Vietnam or Thailand ? Vote for the TOP Country of the Week !

Updated: June 1, 2025


"Beauty?" said Nell, with a little laugh. "But I'm called 'the ugly duckling'!" "Charming!" exclaimed Antonia. "I'll immortalise this 'ugly duckling. She shall be the foreground for these pine trees, and the imprisoned sunbeams can light her up from behind." Notwithstanding her sorrow, Nell found it intensely interesting to be made the foreground of a picture.

She descended the stairs he followed; and, turning to the left, through a narrow passage, she led him, to his infinite surprise, into what appeared to be an oldfashioned Dutch apartment, such as the pictures of Gerard Douw have served to immortalise.

'Poor old fellow, writes Rennie to Stevenson, 'I hope he will now and then take a peep at us, and inspire you with fortitude and courage to brave all difficulties and dangers to accomplish a work which will, if successful, immortalise you in the annals of fame. The style might be bettered, but the sentiment is charming. Smeaton was, indeed, the patron saint of the Bell Rock.

Grant Heaven, that this noble chief may end the glorious career of his political and military labours with the like felicity and success, and that your Imperial Majesty being so well served, nothing more may be necessary to immortalise that admirable commander, not only in the annals of Brazil, but in those of the whole world.

Some sense of this must have been in the mind of Sir Henry Irving when he strove industriously to create a dramatist who might survive him and immortalise his memory. The facile, uncreative Wills was granted many chances, and in Charles I lost an opportunity to make a lasting drama.

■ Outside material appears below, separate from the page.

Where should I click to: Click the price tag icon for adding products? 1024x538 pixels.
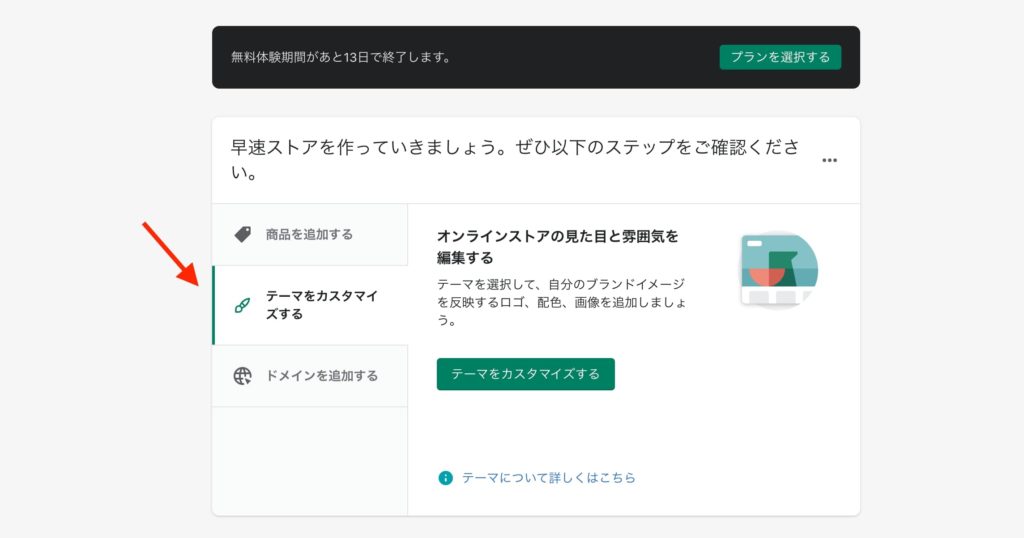point(242,234)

His patronage, which would be improperly estimated by mere expenditure, in a country not similar in the latitude of government, or in the controul over revenue, to ancient Greece or modern Italy, but properly by its diffusive influence, has been the source of every other patronage in the country; has inspired that refined taste and ardour for elegant arts, which have given in fact a new character to the people, and has raised within and without this Academy that body of distinguished men, whose works have contributed to immortalise his reign, as his love for the arts has become the means of immortalising them.

Then he will come home, to be made Keeper of the King's Mews, and presently our Colley will immortalise him in one of those pen-portraits which make so many of the Poet Laureate's friends or foes stand out clear and distinct against the background of the "Apology." Here is the picture, fresh and beaming as ever: * Owen Swiney."

"They will give you colour, too, before seven years are over and that is more than I can do, or any one else. No; I yield to the new dynasty. The artist's occupation is gone henceforth, and the painter's studio, like 'all charms, must fly, at the mere touch of cold philosophy. So Major Campbell prepares the charming little cockyoly birds, and I call in the sun to immortalise them."

"The Flowers of the Forest" is charming as a poem; and should be, and must be, set to the notes; but, though out of your rule, the three stanzas, beginning, I hae seen the smiling o' fortune beguiling, are worthy of a place, were it but to immortalise the author of them, who is an old lady of my acquaintance, and at this moment living in Edinburgh. She is a Mrs.

For these there is an opening in certain institutions far older than the book clubs, and possessed of a far higher social and intellectual position, since they have the means of conferring titles of dignity on those they adopt into their circle titles which are worn not by trinkets dangling at the button-hole, but by certain cabalistic letters strung to the name in the directory of the town where the owner lives, or in the numberless biographical dictionaries which are to immortalise the present generation.